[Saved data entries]

"""

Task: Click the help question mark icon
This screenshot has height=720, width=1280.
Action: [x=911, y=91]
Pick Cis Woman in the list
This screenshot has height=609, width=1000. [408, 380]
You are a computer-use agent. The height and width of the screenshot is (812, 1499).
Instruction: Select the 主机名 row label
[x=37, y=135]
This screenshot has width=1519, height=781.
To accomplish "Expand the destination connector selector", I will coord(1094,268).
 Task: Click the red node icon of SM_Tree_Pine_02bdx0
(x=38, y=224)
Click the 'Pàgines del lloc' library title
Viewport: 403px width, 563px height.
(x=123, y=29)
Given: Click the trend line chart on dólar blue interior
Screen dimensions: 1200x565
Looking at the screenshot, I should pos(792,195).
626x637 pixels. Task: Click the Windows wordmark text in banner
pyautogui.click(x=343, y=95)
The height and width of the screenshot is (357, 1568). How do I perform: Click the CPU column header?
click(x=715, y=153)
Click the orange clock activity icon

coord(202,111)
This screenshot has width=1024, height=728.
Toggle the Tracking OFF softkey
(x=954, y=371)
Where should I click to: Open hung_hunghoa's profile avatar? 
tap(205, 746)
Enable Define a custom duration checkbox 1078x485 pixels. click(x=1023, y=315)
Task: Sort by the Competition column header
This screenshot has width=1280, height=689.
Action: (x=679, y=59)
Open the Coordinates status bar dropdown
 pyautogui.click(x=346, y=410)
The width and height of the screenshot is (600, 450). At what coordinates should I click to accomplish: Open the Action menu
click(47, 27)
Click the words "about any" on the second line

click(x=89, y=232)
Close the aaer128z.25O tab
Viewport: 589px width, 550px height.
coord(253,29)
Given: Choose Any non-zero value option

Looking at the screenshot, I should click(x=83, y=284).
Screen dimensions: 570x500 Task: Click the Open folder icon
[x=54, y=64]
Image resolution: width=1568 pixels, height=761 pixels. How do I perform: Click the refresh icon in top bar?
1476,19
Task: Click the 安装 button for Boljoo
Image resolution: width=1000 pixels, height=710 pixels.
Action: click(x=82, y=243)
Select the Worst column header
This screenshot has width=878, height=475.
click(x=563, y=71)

"""

• EXERCISE DESCRIPTION:
After locating the line with "Pick Cis Woman in the list" above, return that line and every later line through the one with "Enable Define a", word for word and with nothing else.

• RESPONSE TO THIS EXERCISE:
Pick Cis Woman in the list
This screenshot has height=609, width=1000. [408, 380]
You are a computer-use agent. The height and width of the screenshot is (812, 1499).
Instruction: Select the 主机名 row label
[x=37, y=135]
This screenshot has width=1519, height=781.
To accomplish "Expand the destination connector selector", I will coord(1094,268).
 Task: Click the red node icon of SM_Tree_Pine_02bdx0
(x=38, y=224)
Click the 'Pàgines del lloc' library title
Viewport: 403px width, 563px height.
(x=123, y=29)
Given: Click the trend line chart on dólar blue interior
Screen dimensions: 1200x565
Looking at the screenshot, I should pos(792,195).
626x637 pixels. Task: Click the Windows wordmark text in banner
pyautogui.click(x=343, y=95)
The height and width of the screenshot is (357, 1568). How do I perform: Click the CPU column header?
click(x=715, y=153)
Click the orange clock activity icon

coord(202,111)
This screenshot has width=1024, height=728.
Toggle the Tracking OFF softkey
(x=954, y=371)
Where should I click to: Open hung_hunghoa's profile avatar? 
tap(205, 746)
Enable Define a custom duration checkbox 1078x485 pixels. click(x=1023, y=315)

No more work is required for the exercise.